You will need to closely examine the signatures of the files that are generating these Eset detections.

[itman 1,602]

FYI;

Quote

Various tools can be used in order to hijack a certificate from a trusted binary and use it to a non-legitimate binary.

SigThief:

python sigthief.py -i consent.exe -t mimikatz.exe -o signed-mimikatz.exe

Sigthief – Stealing Certificates

SigPirate:

SigPirate.exe -s consent.exe -d mimikatz.exe -o katz.exe -a

SigPirate – Stealing Certiificates

The consent file is an executable which is part of Windows operating system and therefore it is digitally signed by Microsoft. The binary will appear to have a digital signature of Microsoft.

Malicious Binary with Trusted Certificate

As previously the digital signature will fail to validate.

https://pentestlab.blog/2017/11/06/hijacking-digital-signatures/

Edited September 19 by itman

[JamesR 50]

@Quizzical9796  What you are seeing is not caused by a threat.  And it will be best for you to contact your local ESET support to get a ticket and potentially more thorough troubleshooting steps.
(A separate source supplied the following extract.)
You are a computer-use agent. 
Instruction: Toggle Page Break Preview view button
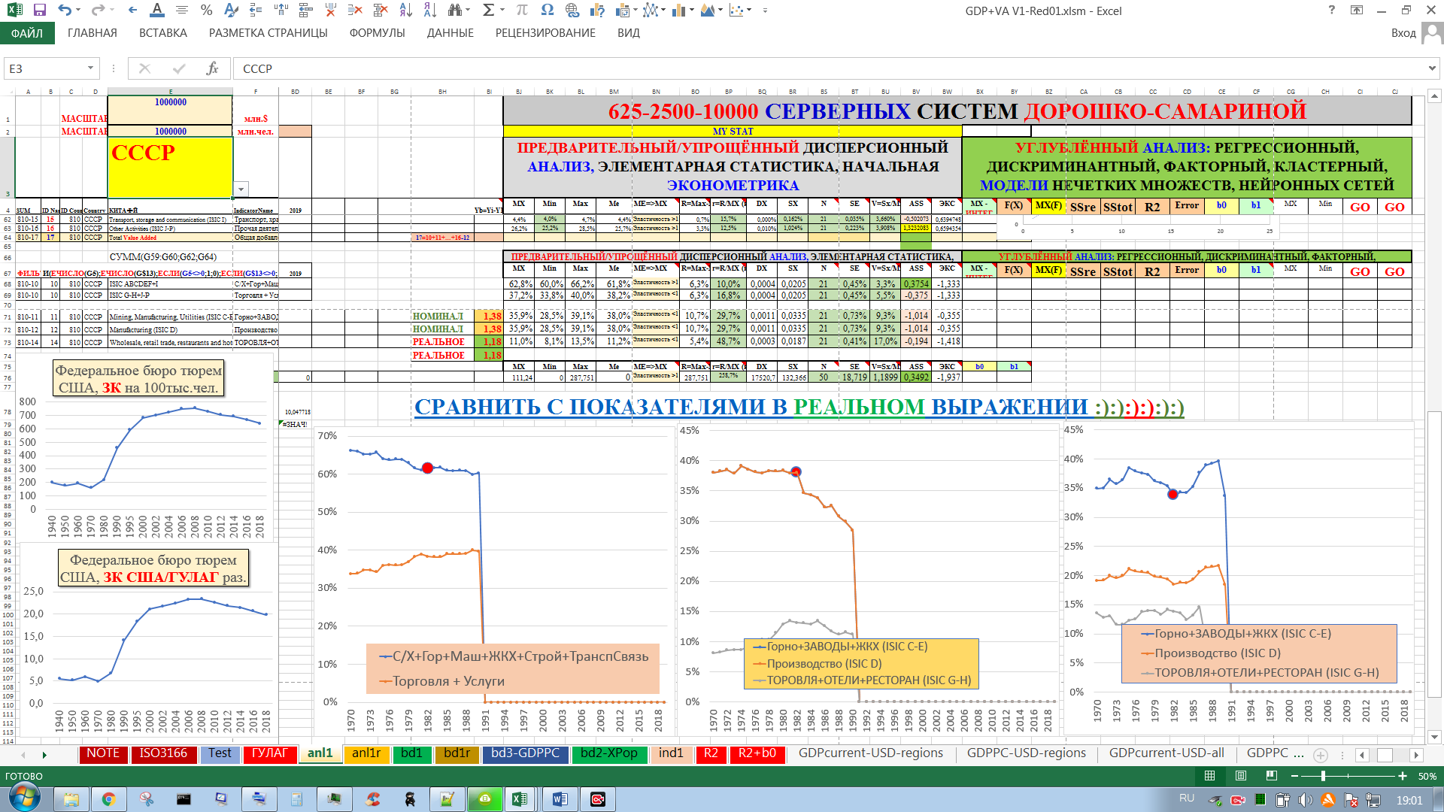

Some things which can cause what you saw:

• Older version of ESET Endpoint Protection or Inspect Connector on the endpoint.
  • Ensure you are using the latest versions of Endpoint and Inspect Connector (and latest Inspect Server...if you are using Cloud, you are on latest Inspect Server). 
  • Possible solution: Updating to latest versions of endpoint and inspect may resolve this problem
• Blocking of ESET servers on endpoints
  • If your network is using a UTM/Next Gen Firewall, there is a good chance many of ESETs public servers are being blocked and could lead to ESET not being able to check the validation of a certificate seen on an executable.  As the endpoints and the server will both be checking ESET servers for a multitude of things, it could be that your endpoints cant communicate with a handful of ESET servers while your Inspect server has no issues communicating with ESET servers.
  • Possible solution: Ensure you have added ESET public servers to any whitelists/allow lists/exclusions on your UTM/Next Gen Firewall.  Full list of servers with Domains/IPs is here: https://support.eset.com/en/kb332-ports-and-addresses-required-to-use-your-eset-product-with-a-third-party-firewall
    • Your local support teams may be able to assist with identifying if there are any communication problems with any ESET servers which could cause what you are seeing.